Her pursuit of neonatal nursing actually happened by chance. “I didn’t choose [neonatal nursing], it chose me,” she said. Reinarz’s career began in 1974 when NICUs were still a new concept. Though she had spent time working in emergency care during school, “babies had never occurred to me.” It was the “intellectual stimulation, the challenge of the ER and the opportunity to be with families” that set her course on neonatal nursing. “I was hooked from the first day,” she said.
An opportunity to grow
Reinarz came to MEDNAX in 2001 as a neonatal nurse practitioner with Pediatrix Medical Group in Fort Worth, Texas. She worked in a large neonatal practice, providing specialized care for procedures such as high-risk deliveries and neonatal resuscitation. She also assisted with staff training and served on committees for staff communication and clinical improvement. Reinarz had moved many times in her adult life, including Kansas, Georgia and Nebraska—often due to her husband’s work as a minister. When she arrived in Texas, “I wanted to work with the same organization,” she said. MEDNAX gave her that.
In 2013, she was offered the opportunity to take on a new role with the company. Reinarz joined the Center for Research, Education, Quality and Safety (CREQS) as Associate Nursing Educator. While she still spends some hours providing clinical care in Texas, most of her time is focused on education. Although the CREQS is headquartered in Florida, the nature of her position allows her to remain in Texas or on-site as duty calls. She helps develop educational programs for professional practice, clinical competence and career development.
Both an educator and a student
Reinarz is not new to teaching. In addition to supporting students and residents during practice training, she has served as a mentor, instructor and adjunct faculty member in higher education. When asked why she is drawn to education, Reinarz said, “I was the lucky recipient of bedside education from physician mentors and nurse mentors. My favorite way to share knowledge is through those teachable moments.” She sees her current work as formalizing the process.

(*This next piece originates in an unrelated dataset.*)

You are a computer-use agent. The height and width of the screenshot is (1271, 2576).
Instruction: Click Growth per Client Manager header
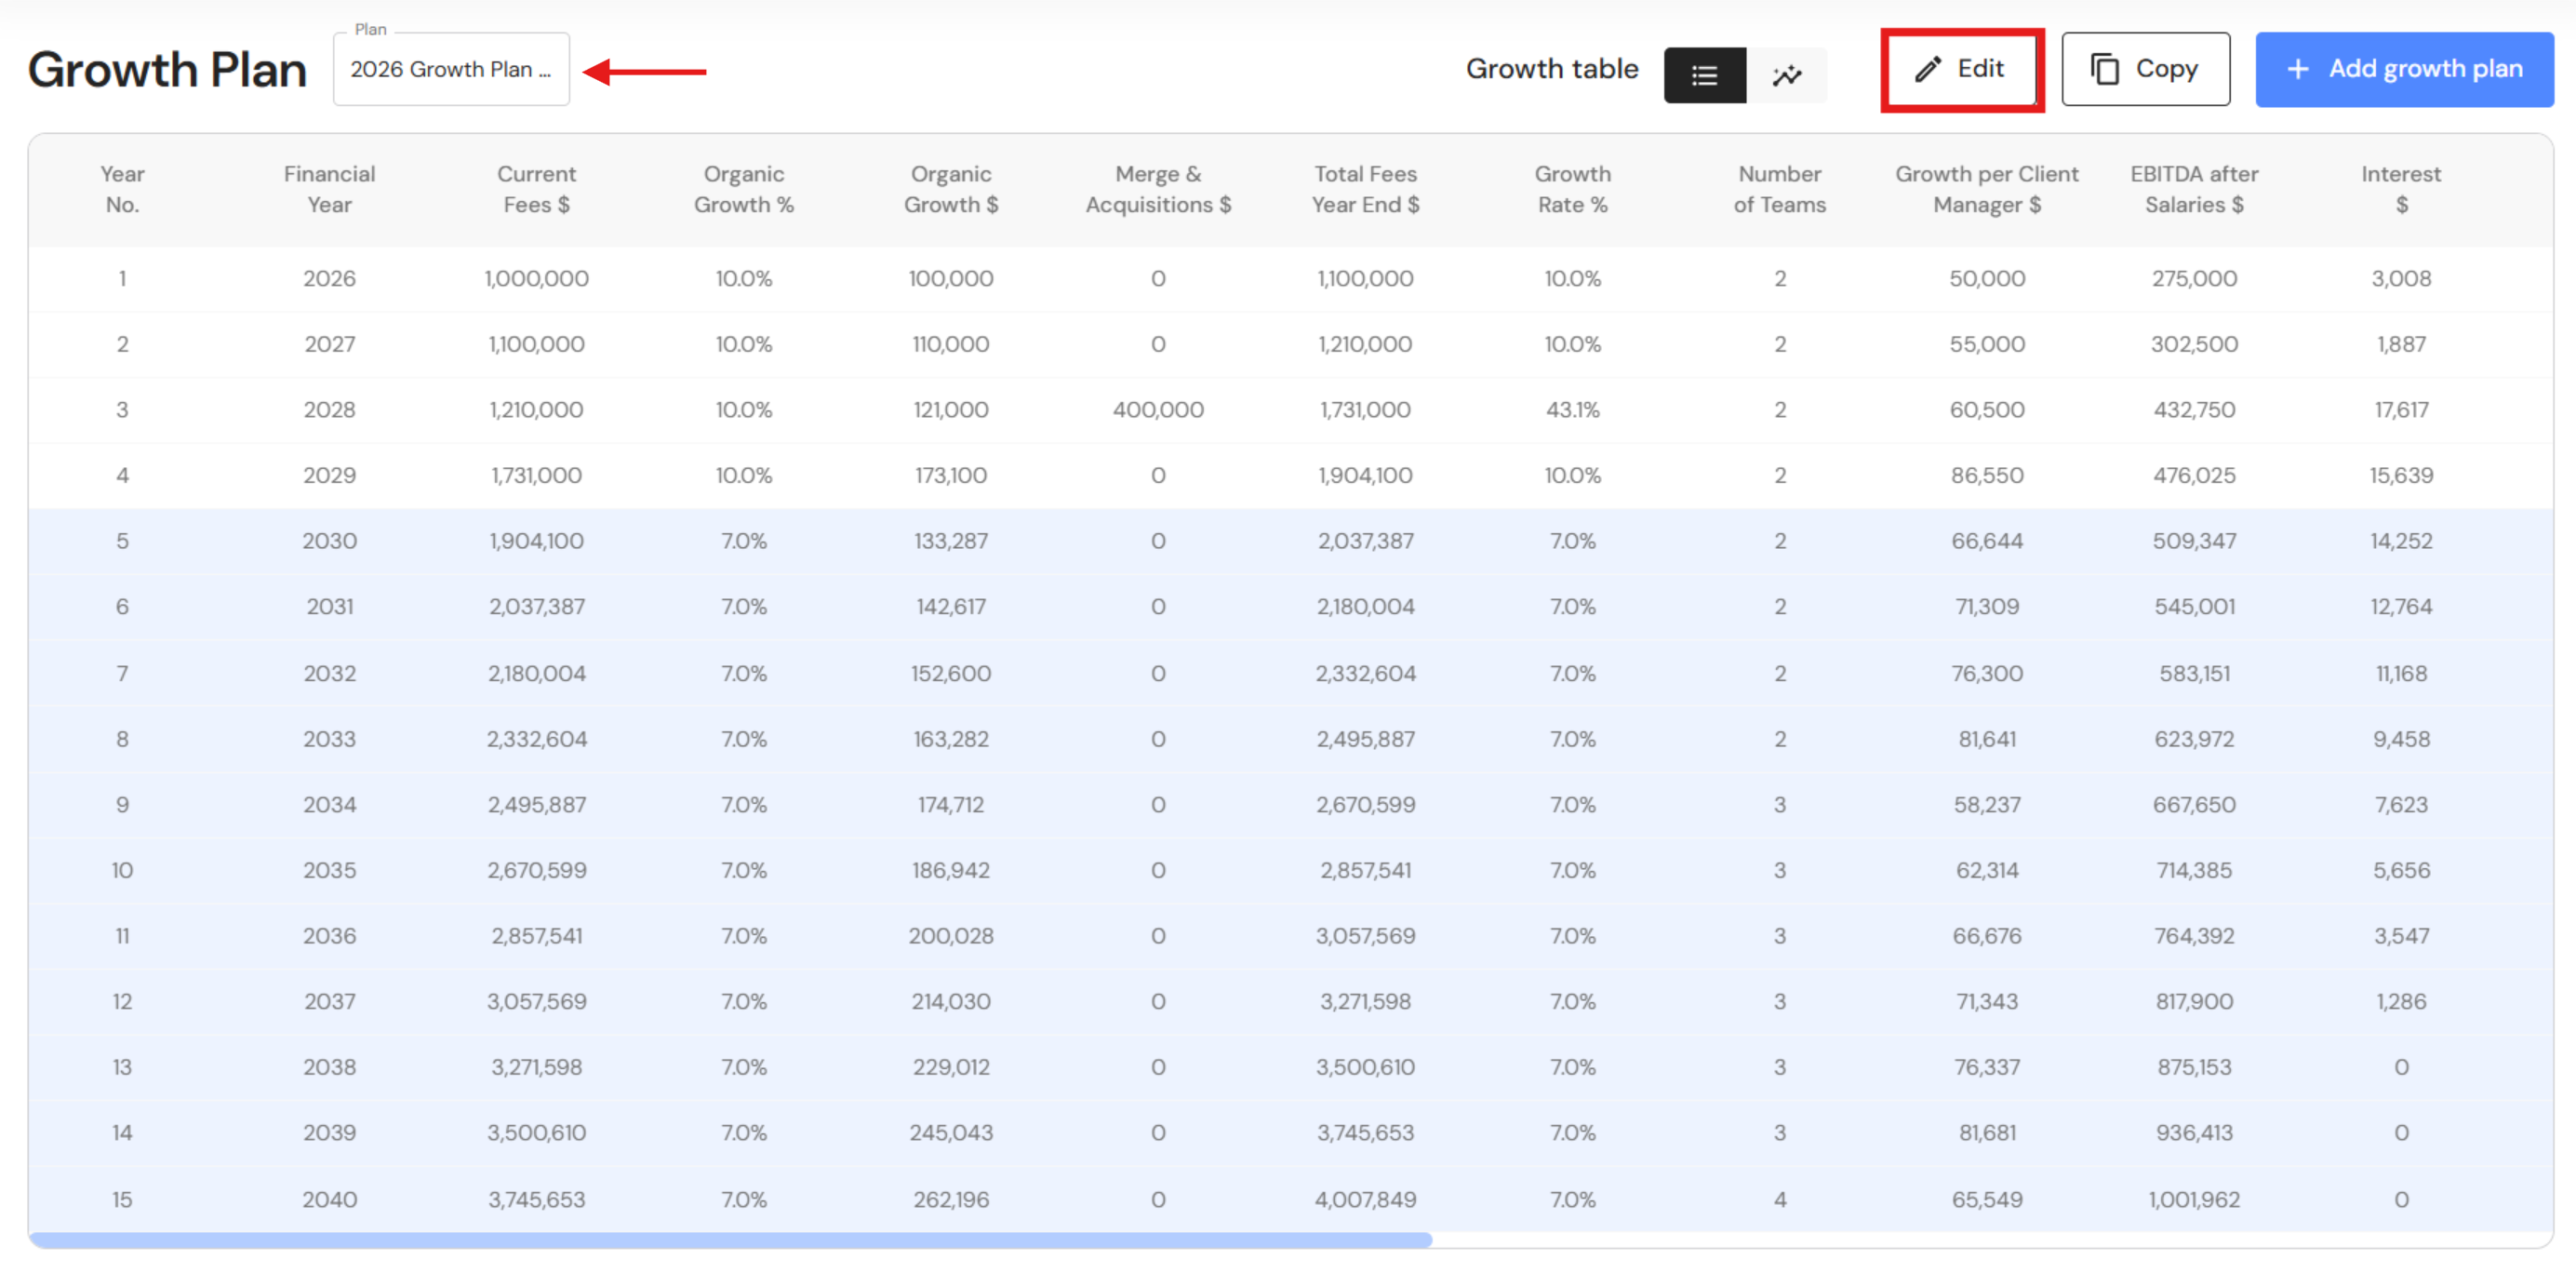pos(1986,189)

Through the CREQS, she is able to exhibit at events, travel to hospital programs large and small, and meet people in practice who not only learn from her, but teach her as well. She says face-to-face engagement offers some of best understanding of gaps in educational needs. She believes the greatest advancements in neonatology are not the technology or ethics improvements—those are immeasurable, but secondary when compared to the “growth in research and quality,” she said, “which lead to a better understanding of what we do” and how to do it better.
Always a caregiver
Reinarz has no plans of stopping her work anytime soon, but in her precious spare time, her creative outlet is sewing—specifically quilting. “Of all the quilts I’ve made, I only own one—and it’s small,” she said. The rest have been given as gifts or donated as March of Dimes auction items. She is a volunteer stitcher as well, making pillowcases and burp clothes for children in the care of her local hospital. She is also active in her church, health and welfare organizations, and animal rescue. “We are a family of rescue dogs,” she said, with seven adopted canines split among her and her husband, and children and grandchildren.
Reinarz earned her bachelor’s and master’s degrees in nursing from the University of Nebraska and doctorate of nursing practice degree at the Medical University of South Carolina. Her work has appeared in the Advances in Neonatal Care and Neonatal Network, and she has mentored other authors in the writing and publication process. She has a special interest in the application of simulation, or as she calls it, “learning how we learn.”